新型コロナウイルスを抑制する治療薬として有力視されているレムデシビルよりはるかに優れた効果のある薬物を、韓国パスツール研究所の研究チームが発見した。
同研究所は10カ所の病院と共に研究者臨床試験に着手した。
韓国パスツール研究所のキム・スンテク人獣共通ウイルス研究チーム長は14日、「新型コロナウイルスの抑制効果のある24の薬物でヒト肺細胞培養実験を行った結果、血液の抗凝固剤および膵炎治療薬の成分である『ナファモスタットメシル酸塩』(以下ナファモスタット)が最も強力な抗ウイルス効能を示した」と発表した。

同研究チームは12日(現地時間)、研究結果を論文事前掲載サイト「バイオアーカイブ」(bioRxiv)に報告し、特許を出願する一方、関連分野の国際ジャーナルに論文掲載の承認を申請した。

同研究チームは、新型コロナウイルスが細胞に進入する際に使うスパイクタンパク質を活性化する過程で、「TMPRSS2」というタンパク質分解酵素が作用するという最新のドイツの研究結果を参考にし、同タンパク質を抑制する薬物を対象に抗ウイルス効能を研究してきた。
ウイルスは表面にあるスパイクタンパク質を利用して人間の細胞の中に入った後、無限複製を繰り返し、細胞に感染を広げる。細胞内でウイルスのgRNA(ガイドRNA)は、自らを断片化するタンパク質分解酵素を作り、16個に分割される。
この中には、複製機能を担うRNAポリメラーゼも含まれている。 
タンパク質分解酵素を抑制するか、RNAポリメラーゼを抑制すればウイルスの無限増殖を防ぐことができる。
現在臨床試験中のレムデシビルやアビガンはRNAポリメラーゼを抑制する効能があり、カレトラ(ロピナビルとリトナビル配合剤)はタンパク質分解酵素を抑制する効能がある。
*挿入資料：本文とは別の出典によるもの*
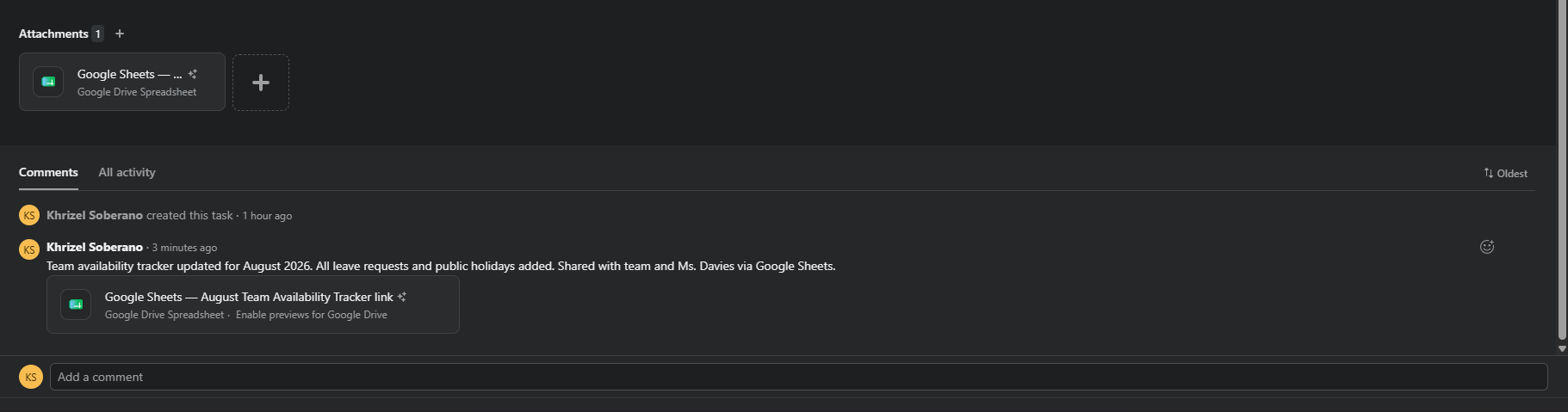1568x412 pixels.
Task: Open August Team Availability Tracker link
Action: [x=249, y=297]
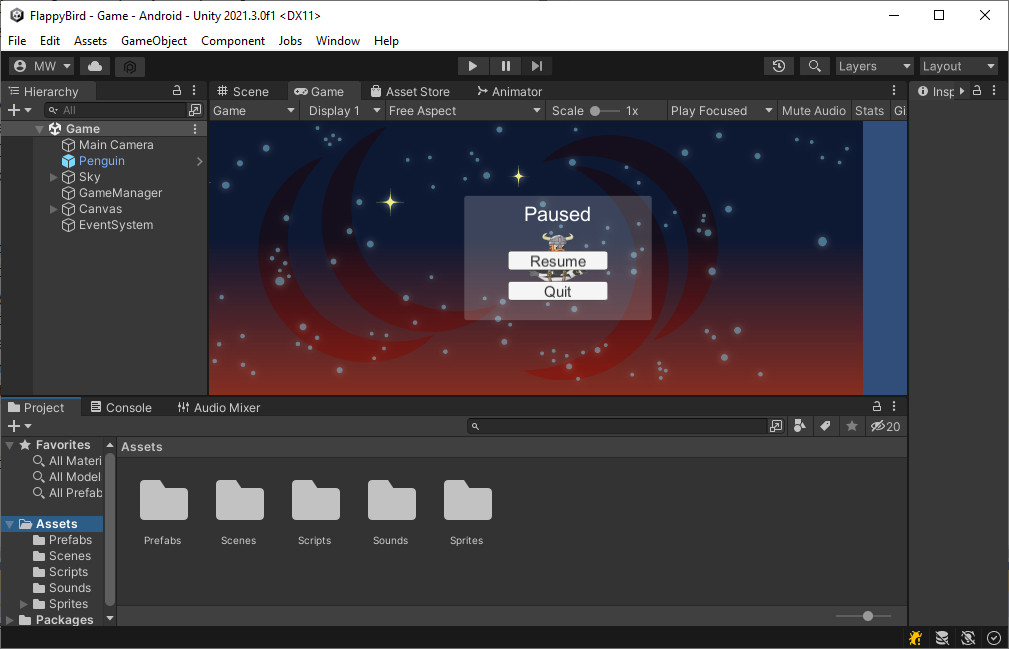This screenshot has width=1009, height=649.
Task: Click the search by label tag icon
Action: pos(825,426)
韓国パスツール研究チームは今年2月から新型コロナウイルス治療薬の候補物質を発掘する「薬物再創出」研究を通じて24の薬物を発掘し、「ベロ(Vero)細胞」培養実験を行ってきた。
ベロ細胞とはアフリカミドリザルの腎臓上皮細胞に由来するもので、培養実験に多く使われる。
キム・スンテクチーム長は「新型コロナウイルスは人間の肺に侵入して病気を引き起こす。
新型コロナウイルスがベロ細胞に感染する過程と肺細胞に感染する過程が異なる点に着目し、人間の肺細胞培養実験も行った」と説明した。
肺細胞としては肺がん細胞に由来する「Calu-3細胞」を使用した。

実験の結果、ベロ細胞では新型コロナウイルス抑制効果が大きくなかったナファモスタットが、Calu-3肺細胞では最も強力な効能を示した。
どの程度の濃度の薬物を投与したときにウイルス複製を50%まで減らせるかを薬効として示す「IC50」が、ナファモスタットの場合、ベロ細胞では13.88マイクロモーラー(uM)だったが、肺細胞では0.0022マイクロモーラーだった。
これはレムデシビルの肺細胞IC501.3マイクロモーラーより600倍も小さいもので、その分ナファモスタットの効能が優れていることを意味する。